The Ronseal advert slogan “it does what it says on the tin” sums up one of the key attributes of a short-term lender. Cut away all the jargon and the products, the borrower simply wants to know that if a lender says they can do something then they will do it and will stick with their decision.

Since Cowgills launched PMJ Capital in 2015 the bridging market has continued to expand. With new lenders entering the market with what seems to be increasing regulatory demands it is fair to say the market is confusing at best.

The offering is diverse, as are the products available, but in my opinion the fundamentals remain as the ability to deliver a funding package with the minimum of fuss and having the funds to complete.

Clearly price is an influencing factor for borrowers, and whilst I accept that lenders need to be competitive, for transactions which are usually time sensitive or opportunity driven I would argue that confidence in the availability of funding and the lender principals remains paramount.

A borrower was rarely unable to complete on or lost a deal due to the price of borrowed funds but deals have been lost as a result of the inefficiencies of lenders whether through lack of funds, misunderstanding of the transaction, an inability to be commercial/flexible or ‘changing of the goalposts’.

Communication is also important throughout the process and this extends to both the lenders and the borrower’s professional teams.

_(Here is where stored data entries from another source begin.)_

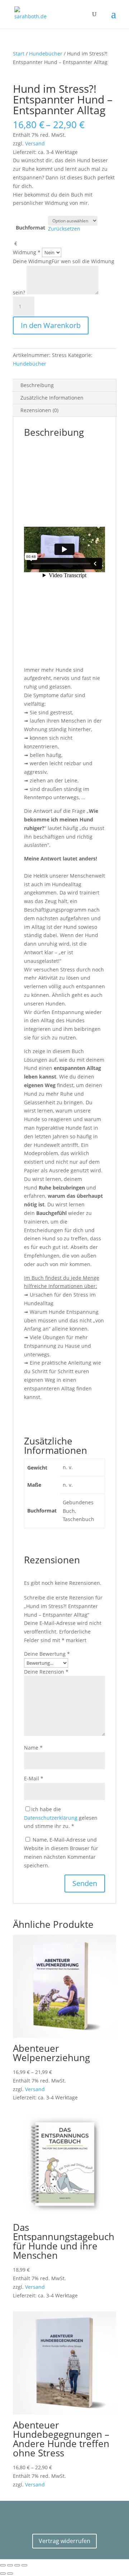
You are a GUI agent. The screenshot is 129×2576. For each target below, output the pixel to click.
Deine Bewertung (47, 1653)
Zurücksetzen (64, 228)
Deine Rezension (46, 1671)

Bridging, whilst not in itself complex, can be made difficult if all parties are not clear on what is expected of them, including information requirements at the outset and not having constructive dialogue as the case progresses.

Personally, I am a strong advocate for ‘picking up the phone’ as more can be achieved in 10 minutes of dialogue than in a round of emails. Sometimes the lender just needs to get stuck in to make things happen!

My top 5 tips to borrowers would be:

1- Know your lender. Understand whether they are lending their own money, if they are subject to funding lines or really just acting in the role of a packager. Through PMJ Capital we use our own funds and are not reliant on any external parties or funders which has been a really important element in helping us to complete deals quickly and flexibly.

2 – Have the ability to talk to a decision maker and have confidence that they understand the transaction and will be contactable if you need to speak to them.

3 – Be completely upfront about any wrinkles in the transaction or background issues that may come out in the due diligence process.

4 -Select your appointed solicitor with care – someone who has experience of dealing with bridging lenders helps.

5 – Make sure you stay in the loop. It is as much the borrowers’ responsibility to drive a deal forward as it is the broker, solicitor or lender. Equally don’t be frightened to pick up the phone.